# [Passage]

[Start of Attachment]

ComplexityScorer¶

Score instructions based on their complexity using an LLM.

ComplexityScorer is a pre-defined task used to rank a list of instructions based in their complexity. It's an implementation of the complexity score task from the paper 'What Makes Good Data for Alignment? A Comprehensive Study of Automatic Data Selection in Instruction Tuning'.

Attributes¶

_template: a Jinja2 template used to format the input for the LLM.

Input & Output Columns¶

graph TD
    subgraph Dataset
        subgraph Columns
            ICOL0[instructions]
        end
        subgraph New columns
            OCOL0[scores]
            OCOL1[model_name]
        end
    end

    subgraph ComplexityScorer
        StepInput[Input Columns: instructions]
        StepOutput[Output Columns: scores, model_name]
    end

    ICOL0 --> StepInput
    StepOutput --> OCOL0
    StepOutput --> OCOL1
    StepInput --> StepOutput

Inputs¶

instructions (List[str]): The list of instructions to be scored.

Outputs¶

scores (List[float]): The score for each instruction.
model_name (str): The model name used to generate the scores.

[End of Attachment]

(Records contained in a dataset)
[Start of Attachment]

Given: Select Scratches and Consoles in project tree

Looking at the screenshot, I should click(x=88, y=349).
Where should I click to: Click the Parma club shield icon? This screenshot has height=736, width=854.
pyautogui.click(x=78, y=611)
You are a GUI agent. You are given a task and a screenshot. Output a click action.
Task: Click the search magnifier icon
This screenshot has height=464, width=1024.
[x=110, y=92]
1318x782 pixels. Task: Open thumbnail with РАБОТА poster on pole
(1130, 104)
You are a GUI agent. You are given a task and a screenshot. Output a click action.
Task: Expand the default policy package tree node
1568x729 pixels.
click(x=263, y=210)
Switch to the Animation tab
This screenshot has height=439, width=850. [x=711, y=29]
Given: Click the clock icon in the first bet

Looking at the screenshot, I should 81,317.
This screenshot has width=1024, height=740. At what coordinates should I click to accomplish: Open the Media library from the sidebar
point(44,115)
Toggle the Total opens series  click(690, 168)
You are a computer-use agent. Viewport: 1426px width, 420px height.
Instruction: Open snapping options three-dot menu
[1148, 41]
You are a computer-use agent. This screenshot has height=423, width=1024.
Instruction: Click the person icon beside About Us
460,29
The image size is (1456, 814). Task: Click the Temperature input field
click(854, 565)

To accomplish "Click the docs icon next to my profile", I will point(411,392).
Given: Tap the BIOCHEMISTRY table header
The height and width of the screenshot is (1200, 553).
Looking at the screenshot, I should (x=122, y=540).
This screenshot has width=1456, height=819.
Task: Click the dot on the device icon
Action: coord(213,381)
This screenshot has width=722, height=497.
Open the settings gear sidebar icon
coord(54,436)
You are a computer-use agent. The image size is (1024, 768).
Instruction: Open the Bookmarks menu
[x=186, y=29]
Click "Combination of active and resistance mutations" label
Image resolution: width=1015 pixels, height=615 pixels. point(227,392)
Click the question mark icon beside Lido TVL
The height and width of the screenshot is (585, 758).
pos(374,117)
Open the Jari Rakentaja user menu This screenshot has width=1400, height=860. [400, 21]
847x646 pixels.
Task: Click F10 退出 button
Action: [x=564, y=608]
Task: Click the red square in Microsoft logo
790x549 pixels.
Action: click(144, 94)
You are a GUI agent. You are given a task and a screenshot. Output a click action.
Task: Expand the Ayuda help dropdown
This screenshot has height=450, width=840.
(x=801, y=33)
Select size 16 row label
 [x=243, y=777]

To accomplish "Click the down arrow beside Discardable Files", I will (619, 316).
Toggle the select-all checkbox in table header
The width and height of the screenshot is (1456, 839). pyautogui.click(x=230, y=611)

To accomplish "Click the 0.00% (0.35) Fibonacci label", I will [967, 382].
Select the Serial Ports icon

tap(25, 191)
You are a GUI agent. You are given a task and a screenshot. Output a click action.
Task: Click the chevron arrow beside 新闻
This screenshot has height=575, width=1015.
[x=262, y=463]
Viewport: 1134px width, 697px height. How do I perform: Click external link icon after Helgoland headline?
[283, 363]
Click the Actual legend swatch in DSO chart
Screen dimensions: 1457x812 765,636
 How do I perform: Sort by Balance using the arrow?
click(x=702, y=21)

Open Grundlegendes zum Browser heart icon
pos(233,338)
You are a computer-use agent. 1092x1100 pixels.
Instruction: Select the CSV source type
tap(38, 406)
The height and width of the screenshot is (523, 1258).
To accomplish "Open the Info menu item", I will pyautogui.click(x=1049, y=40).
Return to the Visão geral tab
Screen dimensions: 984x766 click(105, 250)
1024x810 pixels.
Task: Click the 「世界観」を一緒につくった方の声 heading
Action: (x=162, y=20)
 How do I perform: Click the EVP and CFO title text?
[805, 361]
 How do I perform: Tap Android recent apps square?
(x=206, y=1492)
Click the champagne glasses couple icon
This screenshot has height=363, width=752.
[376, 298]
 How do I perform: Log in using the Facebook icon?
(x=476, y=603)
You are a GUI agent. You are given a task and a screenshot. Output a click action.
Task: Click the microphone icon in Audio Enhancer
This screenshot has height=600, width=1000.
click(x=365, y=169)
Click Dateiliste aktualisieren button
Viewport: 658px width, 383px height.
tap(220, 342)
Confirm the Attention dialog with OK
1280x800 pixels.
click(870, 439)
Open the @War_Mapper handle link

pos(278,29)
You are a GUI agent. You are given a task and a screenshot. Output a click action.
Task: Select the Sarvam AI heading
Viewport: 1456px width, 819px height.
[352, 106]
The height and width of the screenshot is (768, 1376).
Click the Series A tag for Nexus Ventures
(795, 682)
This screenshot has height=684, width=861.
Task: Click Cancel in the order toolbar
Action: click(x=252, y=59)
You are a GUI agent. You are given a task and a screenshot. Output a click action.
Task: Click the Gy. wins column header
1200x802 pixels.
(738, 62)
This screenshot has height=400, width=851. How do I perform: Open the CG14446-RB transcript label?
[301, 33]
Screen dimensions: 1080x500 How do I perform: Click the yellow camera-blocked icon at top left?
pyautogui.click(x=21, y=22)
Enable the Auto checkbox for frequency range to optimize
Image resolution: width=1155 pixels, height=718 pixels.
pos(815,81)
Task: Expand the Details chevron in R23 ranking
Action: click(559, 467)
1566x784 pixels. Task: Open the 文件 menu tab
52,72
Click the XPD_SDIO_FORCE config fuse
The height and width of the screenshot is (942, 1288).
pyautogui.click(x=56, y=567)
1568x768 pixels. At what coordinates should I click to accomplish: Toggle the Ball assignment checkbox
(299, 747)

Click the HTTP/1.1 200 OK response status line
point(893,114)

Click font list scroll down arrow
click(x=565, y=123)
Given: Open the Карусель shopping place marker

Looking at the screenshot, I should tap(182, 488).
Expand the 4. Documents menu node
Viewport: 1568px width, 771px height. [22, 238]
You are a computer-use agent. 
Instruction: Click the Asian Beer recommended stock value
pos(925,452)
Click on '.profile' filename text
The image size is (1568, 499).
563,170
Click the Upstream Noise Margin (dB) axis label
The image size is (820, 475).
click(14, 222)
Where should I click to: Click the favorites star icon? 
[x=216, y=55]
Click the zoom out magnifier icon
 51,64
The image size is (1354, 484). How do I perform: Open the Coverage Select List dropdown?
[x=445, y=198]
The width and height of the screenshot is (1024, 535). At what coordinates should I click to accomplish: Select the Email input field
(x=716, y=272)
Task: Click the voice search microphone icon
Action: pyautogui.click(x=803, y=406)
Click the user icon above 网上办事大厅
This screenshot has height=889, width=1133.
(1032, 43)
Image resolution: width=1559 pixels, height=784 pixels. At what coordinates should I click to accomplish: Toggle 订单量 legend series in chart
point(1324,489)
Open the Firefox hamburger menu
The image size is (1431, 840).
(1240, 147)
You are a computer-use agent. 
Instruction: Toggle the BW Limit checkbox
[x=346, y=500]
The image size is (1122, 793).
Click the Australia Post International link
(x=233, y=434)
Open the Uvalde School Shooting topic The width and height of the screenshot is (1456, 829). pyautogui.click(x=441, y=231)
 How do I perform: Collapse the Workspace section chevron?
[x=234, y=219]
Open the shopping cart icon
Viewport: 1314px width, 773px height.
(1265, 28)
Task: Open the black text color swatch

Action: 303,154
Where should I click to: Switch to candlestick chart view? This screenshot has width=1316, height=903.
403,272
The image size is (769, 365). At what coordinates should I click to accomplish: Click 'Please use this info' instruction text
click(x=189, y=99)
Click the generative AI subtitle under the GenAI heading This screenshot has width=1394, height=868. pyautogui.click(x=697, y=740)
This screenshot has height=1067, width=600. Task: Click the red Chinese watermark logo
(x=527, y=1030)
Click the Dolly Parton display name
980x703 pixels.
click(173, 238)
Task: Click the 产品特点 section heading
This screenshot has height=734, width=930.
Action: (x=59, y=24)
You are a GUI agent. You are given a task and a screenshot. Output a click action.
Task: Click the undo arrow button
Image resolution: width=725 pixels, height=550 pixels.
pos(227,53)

[End of Attachment]

# [Required actions]
- a) Decide whether each statement agrees with the ComplexityScorer documentation, answering yes or no and quoting the words that settle it.
(i) A Jinja2 template formats the input for the LLM.
(ii) The scores output is a list of integers.
(iii) One output column gives the name of the model used to generate the scores.
- b) According to the ComplexityScorer documentation, the complexity score task comes from which paper?
- c) Repeat the part of the ComplexityScorer documentation starting with "ComplexityScorer is a" and going on through "for the LLM.".

# [Activity answers]
- a)
(i) Yes: "_template: a Jinja2 template used to format the input for the LLM."
(ii) No: "scores (List[float]): The score for each instruction."
(iii) Yes: "model_name (str): The model name used to generate the scores."

- b) 'What Makes Good Data for Alignment? A Comprehensive Study of Automatic Data Selection in Instruction Tuning'

- c)
ComplexityScorer is a pre-defined task used to rank a list of instructions based in their complexity. It's an implementation of the complexity score task from the paper 'What Makes Good Data for Alignment? A Comprehensive Study of Automatic Data Selection in Instruction Tuning'.

Attributes¶

_template: a Jinja2 template used to format the input for the LLM.